TEXTAUSZUG —

========================================================================

Aktien des Sportwagenherstellers auf Talfahrt - Geteilte Meinung über strategische Vorteile

Stuttgart/Wolfsburg (dpa/WB/wosch). Der geplante Einstieg bei VW hat die Aktien des erfolgsverwöhnten Sportwagenherstellers Porsche gestern an der Börse auf Talfahrt geschickt. Die Papiere sanken in der Spitze um mehr als elf Prozent. Im Laufe des Tages verlor die Marke eine Milliarde Euro an Marktwert.
Christian Wulff (CDU): Porsche-Einstieg stützt Reformkurs.

Ein Sprecher von Porsche zeigte sich »von diesem Einbruch nicht überrascht.« Führende Banken zweifelten unterdessen an den von Porsche (auf Platz 24 unter den Autobauer dieser Welt) genannten strategischen Vorzügen einer Partnerschaft mit Europas größtem Autokonzern. Umgekehrt lobten sie aber die Perspektive für VW. Das Unternehmen liegt hinter General Motors, Toyota und Ford auf Platz vier der Automobilhersteller, macht aber trotz eines vielfach höheren Umsatzes und einer weitaus größeren Modellpalette etwa soviel Gewinn wie Porsche. Die VW-Aktie verlor gestern leicht.
Porsche hatte - wie berichtet - am Sonntag angekündigt, 20 Prozent an VW übernehmen zu wollen. Damit will der Sportwagenhersteller den Wolfsburger Konzern vor einer feindlichen Übernahme schützen und so »die für beide Seiten gewinnbringende Partnerschaft« mit VW langfristig sichern. Noch schützt das VW-Gesetz den Wolfsburger Autobauer vor einer feindlichen Übernahme. Die EU-Kommission klagt gegen das Gesetz.

========================================================================

ANGEZEIGTE DATEN —
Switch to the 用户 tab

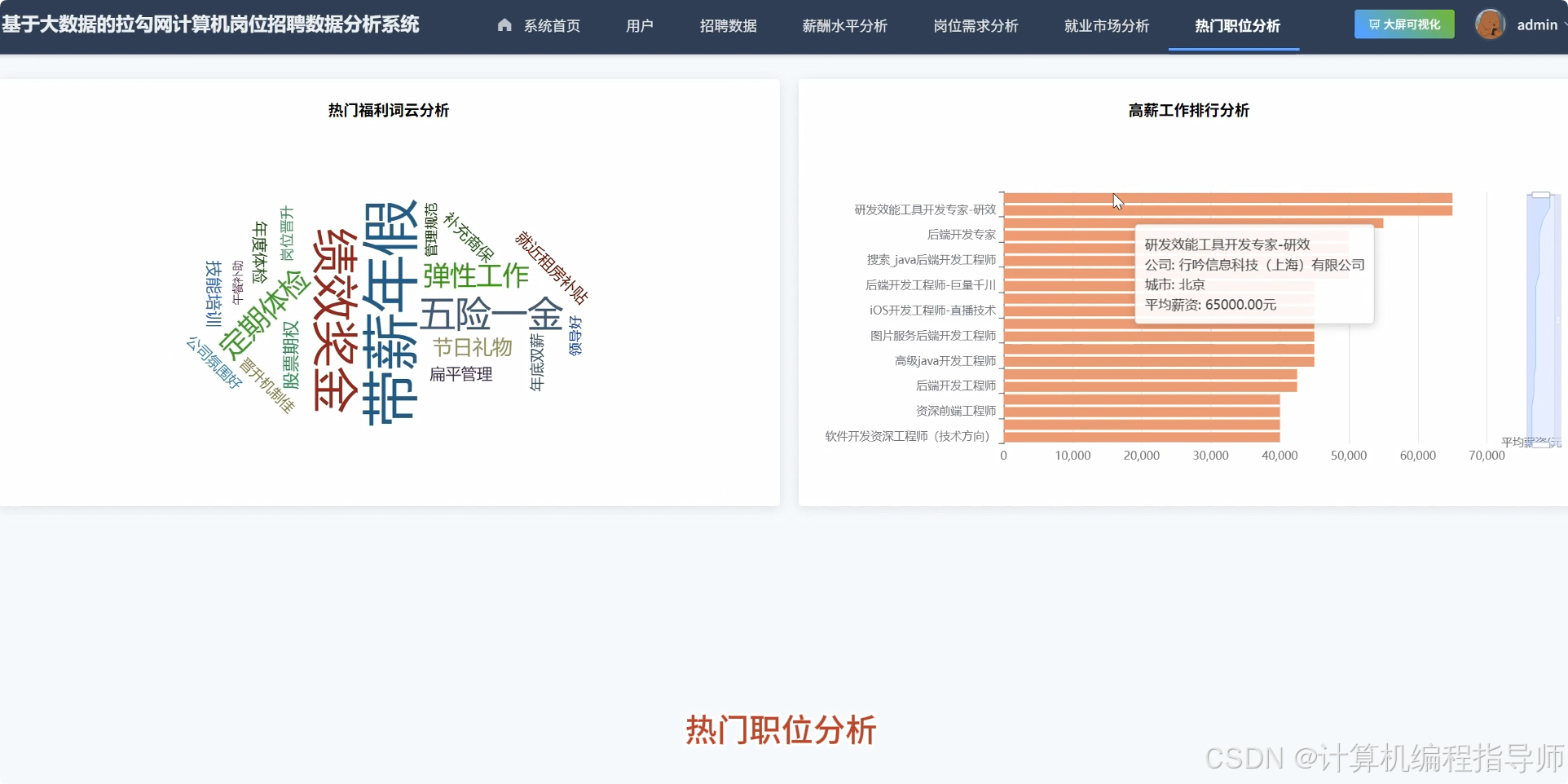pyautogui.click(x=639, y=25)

========================================================================

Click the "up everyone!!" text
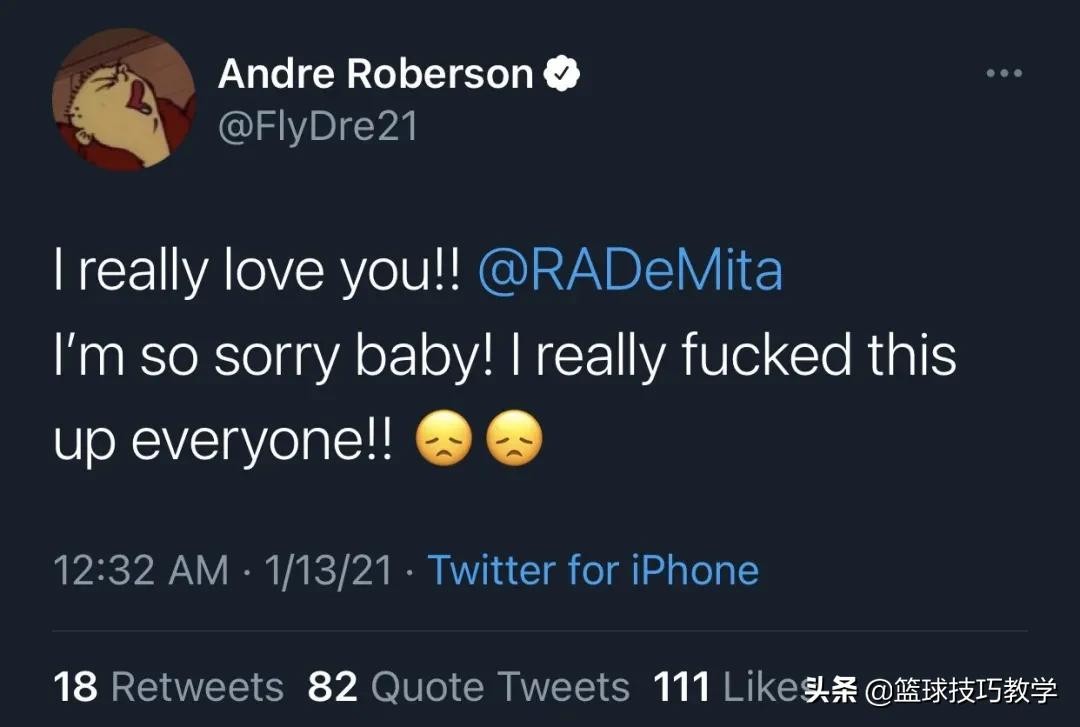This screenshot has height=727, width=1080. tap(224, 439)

========================================================================

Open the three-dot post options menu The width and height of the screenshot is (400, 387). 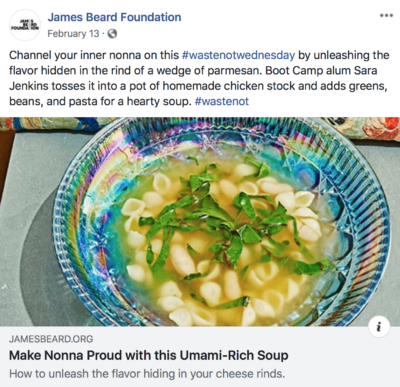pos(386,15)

========================================================================

AUFGABENLISTE —
(1) Beantworten Sie anhand des Textauszugs über den Porsche-Einstieg bei VW diese Fragen:
(a) Um wie viel Prozent sanken die Porsche-Papiere in der Spitze?
(b) Wie viel Prozent an VW will Porsche übernehmen?
(c) Wer klagt gegen das VW-Gesetz?
(2) Nennen Sie bitte alle Automobilhersteller, die im Textauszug über den Porsche-Einstieg bei VW vorkommen.
(3) Schreiben Sie den Textauszug über den Porsche-Einstieg bei VW im Anschluss an seinen letzten Satz weiter.

ANTWORTEN ZUR ÜBUNG —
(1)
(a) Um mehr als elf Prozent.
(b) 20 Prozent.
(c) Die EU-Kommission.

(2) Porsche, VW, General Motors, Toyota, Ford

(3)
Niedersachsens Ministerpräsident Christian Wulff (CDU) sagte, der Einstieg von Porsche stütze den »notwendigen Reformkurs» bei VW. »Letztlich bedeutet der Einstieg, dass wir mit einem großen befreundeten Aktionär über strategische Ziele reden können.« Volkswagen fährt derzeit einen harten Sparkurs.
Porsche sei das Autounternehmen in Deutschland, das am stärksten auf Produktion im Land Wert lege und auch den Betriebsrat stark in den unternehmerischen Erfolg mit einbeziehe, sagte Wulff, der auch Aufsichtsrat bei VW ist. Niedersachsen ist bisher mit 18,2 Prozent der Stammaktien größter Anteilseigner von Volkswagen. Niedersachsen stehe weiterhin in vollem Umfang dieser Beteiligung, versicherte Wulff. Eine Kapitalerhöhung sei nicht beabsichtigt.
Porsche hält derzeit noch weniger als fünf Prozent an VW, erklärte ein Unternehmensprecher im Gespräch mit dieser Zeitung. 20 Prozent der stimmberechtigten VW-Stammaktien würden nach aktuellen Berechnungen um die drei Milliarden Euro kosten. Wie Porsche auf insgesamt 20 Prozent der VW-Aktien kommen will, wollte der Sprecher nicht sagen. »Wir stehen nicht unter Zugzwang und lassen uns zeit.« Analysten halten es für denkbar, dass Porsche über Partner indirekt doch bereits VW-Aktien aus dem Streubesitz erworben hat.
Aktionärsschützer bewerteten den geplanten Einstieg von Porsche bei VW positiv. »Die Anleger profitieren zum einen durch die günstige Kursentwicklung. Zum anderen ist nun ein Großaktionär im Boot, der dem angestoßenen Prozess der Veränderung bei VW mehr Dynamik verleiht«, sagte der Sprecher der Deutschen Schutzvereinigung für Wertbesitz. Porsche werde starken Druck ausüben, damit VW wieder gute Gewinne erwirtschafte. Für Porsche sei der Einstieg auf Grund der bisherigen Zusammenarbeit strategisch richtig.
Analysten dagegen kritisierten vor allem, dass Porsche mit drei Milliarden Euro für den Einstieg fast alle Rücklagen auf einen Schlag aufbrauche. Dessen ungeachtet erklärte Porsche-Sprecher Christian Dau gegenüber dieser Zeitung, alle geplanten Projekte des Sportwagenherstellers würden wie angekündigt umgesetzt. Dazu zähle auch das viersitzige Sportcoupé Panamera, das 2009 kommen soll und 1000 neue Arbeitsplätze in Deutschland bedeutet. Die Zuversicht dürfte auch darauf zurückzuführen sein, dass im laufenden Geschäftsjahr wieder eine Milliarde Euro Gewinn vor Steuern bei Porsche erwartet werden.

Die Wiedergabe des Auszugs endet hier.